Poultry industry to be first to face losses from high corn prices
The poultry industry will be the first to be facing losses from record corn prices, due to the shorter lifespan of chickens compared to red meat animals. The first birds fed on $8 corn will soon hit the market, reports CNBC.
"We estimate that the average producer, by December, is probably going to be losing somewhere on the order of 5 to 10 cents a pound," said Heather Jones of BB&T Capital.
Chicken wing prices are already at record levels, averaging $1.90 a pound now, double what they were a year ago. Even so, poultry prices are not high enough to cover the cost of the corn and soybeans used to feed the birds.
"We're holding our own right now," said Mike Cockrell, treasurer and chief financial officer for Sanderson Farms "But when we start feeling the full brunt of these grain costs, with current chicken markets, there won't be many companies, if any, that can make that work."

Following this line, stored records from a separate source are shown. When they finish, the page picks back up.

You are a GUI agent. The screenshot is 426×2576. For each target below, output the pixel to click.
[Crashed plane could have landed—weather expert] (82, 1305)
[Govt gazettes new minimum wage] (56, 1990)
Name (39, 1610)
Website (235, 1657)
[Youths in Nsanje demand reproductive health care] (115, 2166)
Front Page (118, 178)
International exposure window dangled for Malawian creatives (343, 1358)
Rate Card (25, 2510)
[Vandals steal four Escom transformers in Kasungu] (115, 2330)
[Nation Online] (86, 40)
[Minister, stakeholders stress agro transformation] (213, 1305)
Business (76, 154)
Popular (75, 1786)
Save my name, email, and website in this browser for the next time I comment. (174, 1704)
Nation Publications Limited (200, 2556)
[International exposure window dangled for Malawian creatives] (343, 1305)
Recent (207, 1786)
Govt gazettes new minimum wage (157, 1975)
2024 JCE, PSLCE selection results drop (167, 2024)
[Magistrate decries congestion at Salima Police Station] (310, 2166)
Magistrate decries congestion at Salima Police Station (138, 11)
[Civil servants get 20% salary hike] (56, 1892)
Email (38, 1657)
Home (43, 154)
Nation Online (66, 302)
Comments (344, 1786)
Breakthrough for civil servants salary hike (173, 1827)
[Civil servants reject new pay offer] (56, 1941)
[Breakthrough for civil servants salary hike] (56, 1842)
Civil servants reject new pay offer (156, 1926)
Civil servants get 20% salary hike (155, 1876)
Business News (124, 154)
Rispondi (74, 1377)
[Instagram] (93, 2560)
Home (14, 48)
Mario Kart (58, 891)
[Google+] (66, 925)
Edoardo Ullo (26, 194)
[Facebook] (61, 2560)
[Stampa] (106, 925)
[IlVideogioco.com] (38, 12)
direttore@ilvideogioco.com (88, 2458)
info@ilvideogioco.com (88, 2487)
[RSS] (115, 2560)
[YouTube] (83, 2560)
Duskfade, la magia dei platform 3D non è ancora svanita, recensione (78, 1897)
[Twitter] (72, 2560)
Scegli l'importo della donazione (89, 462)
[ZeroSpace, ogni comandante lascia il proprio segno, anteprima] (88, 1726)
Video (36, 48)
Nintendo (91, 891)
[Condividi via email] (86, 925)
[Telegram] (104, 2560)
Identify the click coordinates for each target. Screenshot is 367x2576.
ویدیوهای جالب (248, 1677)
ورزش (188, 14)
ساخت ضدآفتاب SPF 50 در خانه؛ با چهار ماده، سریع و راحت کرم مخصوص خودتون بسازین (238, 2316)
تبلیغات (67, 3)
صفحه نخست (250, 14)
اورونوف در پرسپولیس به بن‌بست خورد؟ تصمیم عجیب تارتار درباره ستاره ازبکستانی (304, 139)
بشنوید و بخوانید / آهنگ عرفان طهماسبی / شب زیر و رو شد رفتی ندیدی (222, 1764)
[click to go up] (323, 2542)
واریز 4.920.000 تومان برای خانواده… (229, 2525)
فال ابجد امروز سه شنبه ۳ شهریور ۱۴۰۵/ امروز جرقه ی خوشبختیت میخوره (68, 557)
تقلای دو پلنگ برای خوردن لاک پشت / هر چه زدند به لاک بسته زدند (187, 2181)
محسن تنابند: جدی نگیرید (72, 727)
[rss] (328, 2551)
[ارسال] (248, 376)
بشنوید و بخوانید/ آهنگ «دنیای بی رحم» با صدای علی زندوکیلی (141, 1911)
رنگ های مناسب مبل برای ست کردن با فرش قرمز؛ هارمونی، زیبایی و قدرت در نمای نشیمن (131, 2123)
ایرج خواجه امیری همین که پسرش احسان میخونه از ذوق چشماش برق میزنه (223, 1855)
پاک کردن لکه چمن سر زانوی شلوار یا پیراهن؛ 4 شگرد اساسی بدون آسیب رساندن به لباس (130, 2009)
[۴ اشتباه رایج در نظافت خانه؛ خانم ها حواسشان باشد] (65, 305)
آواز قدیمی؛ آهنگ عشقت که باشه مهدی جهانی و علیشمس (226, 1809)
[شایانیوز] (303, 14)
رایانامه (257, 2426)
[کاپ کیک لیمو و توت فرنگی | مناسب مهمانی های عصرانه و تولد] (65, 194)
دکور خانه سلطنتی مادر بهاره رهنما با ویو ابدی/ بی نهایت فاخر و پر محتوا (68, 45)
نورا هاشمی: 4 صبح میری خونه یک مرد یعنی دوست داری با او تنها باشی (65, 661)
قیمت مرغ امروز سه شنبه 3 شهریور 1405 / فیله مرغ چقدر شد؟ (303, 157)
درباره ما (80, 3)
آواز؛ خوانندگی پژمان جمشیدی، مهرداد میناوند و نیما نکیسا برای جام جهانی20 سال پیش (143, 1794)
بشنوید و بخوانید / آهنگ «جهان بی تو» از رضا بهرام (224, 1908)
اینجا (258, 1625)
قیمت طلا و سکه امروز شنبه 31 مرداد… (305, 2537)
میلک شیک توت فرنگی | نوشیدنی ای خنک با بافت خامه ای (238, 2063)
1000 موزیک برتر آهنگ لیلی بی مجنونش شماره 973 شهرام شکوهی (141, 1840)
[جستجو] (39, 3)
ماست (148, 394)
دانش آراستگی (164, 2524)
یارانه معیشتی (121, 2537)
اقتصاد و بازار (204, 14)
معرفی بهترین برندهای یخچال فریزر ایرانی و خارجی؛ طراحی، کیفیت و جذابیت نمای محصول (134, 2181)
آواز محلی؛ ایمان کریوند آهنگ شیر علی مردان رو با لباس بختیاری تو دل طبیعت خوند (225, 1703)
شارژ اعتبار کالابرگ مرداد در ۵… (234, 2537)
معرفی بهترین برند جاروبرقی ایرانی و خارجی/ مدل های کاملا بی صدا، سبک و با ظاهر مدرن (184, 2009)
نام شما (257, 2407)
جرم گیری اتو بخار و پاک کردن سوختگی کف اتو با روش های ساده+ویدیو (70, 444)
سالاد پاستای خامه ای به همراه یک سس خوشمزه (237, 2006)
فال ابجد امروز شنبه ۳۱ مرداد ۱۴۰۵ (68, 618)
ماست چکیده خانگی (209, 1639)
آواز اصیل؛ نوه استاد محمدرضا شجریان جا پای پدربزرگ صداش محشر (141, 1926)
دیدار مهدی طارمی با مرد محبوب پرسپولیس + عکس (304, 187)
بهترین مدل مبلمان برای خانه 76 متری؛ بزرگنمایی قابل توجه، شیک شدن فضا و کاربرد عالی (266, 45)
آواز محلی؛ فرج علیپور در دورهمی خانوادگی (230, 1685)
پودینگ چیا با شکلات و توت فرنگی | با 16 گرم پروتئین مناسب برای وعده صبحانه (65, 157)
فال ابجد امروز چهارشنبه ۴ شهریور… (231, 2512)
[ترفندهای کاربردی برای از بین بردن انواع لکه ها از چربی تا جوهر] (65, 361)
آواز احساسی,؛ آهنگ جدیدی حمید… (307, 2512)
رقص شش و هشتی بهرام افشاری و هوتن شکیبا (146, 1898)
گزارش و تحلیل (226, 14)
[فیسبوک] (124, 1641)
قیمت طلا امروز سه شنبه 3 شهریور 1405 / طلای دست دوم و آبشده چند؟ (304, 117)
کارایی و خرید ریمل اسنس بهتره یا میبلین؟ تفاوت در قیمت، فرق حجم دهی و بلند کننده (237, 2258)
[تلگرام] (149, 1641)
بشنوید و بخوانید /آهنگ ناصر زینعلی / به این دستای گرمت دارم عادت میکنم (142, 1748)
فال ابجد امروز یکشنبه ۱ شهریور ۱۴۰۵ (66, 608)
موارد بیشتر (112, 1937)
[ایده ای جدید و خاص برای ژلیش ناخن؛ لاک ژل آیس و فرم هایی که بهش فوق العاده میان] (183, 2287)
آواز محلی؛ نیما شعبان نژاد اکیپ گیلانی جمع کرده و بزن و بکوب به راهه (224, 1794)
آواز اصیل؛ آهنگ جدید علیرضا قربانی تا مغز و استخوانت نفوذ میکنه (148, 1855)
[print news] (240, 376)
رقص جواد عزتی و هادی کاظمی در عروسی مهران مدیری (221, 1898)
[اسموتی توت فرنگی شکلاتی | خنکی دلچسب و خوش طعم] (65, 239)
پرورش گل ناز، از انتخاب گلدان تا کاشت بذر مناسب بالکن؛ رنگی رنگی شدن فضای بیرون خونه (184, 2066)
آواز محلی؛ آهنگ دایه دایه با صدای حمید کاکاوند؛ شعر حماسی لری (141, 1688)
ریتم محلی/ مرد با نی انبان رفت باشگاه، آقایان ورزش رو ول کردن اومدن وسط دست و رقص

Cockrell said that Sanderson Farms is spending $63 million more on feed this fiscal year, which ends in October. If corn prices remain high, the company could spend up to $250 million more next year. Many poultry companies, including Sanderson Farms, did not lock in their feed costs earlier in the year, when corn was $5 a bushel. That price was before this summer's drought that devastated the Midwest corn crop.
In response, the poultry industry is starting to plan for production cuts by ordering fewer "egg sets." Jones said the impact of reduced supply will start to be seen by the end of November, and by January, poultry prices could be as much as 10 percent higher, regaining solid margins.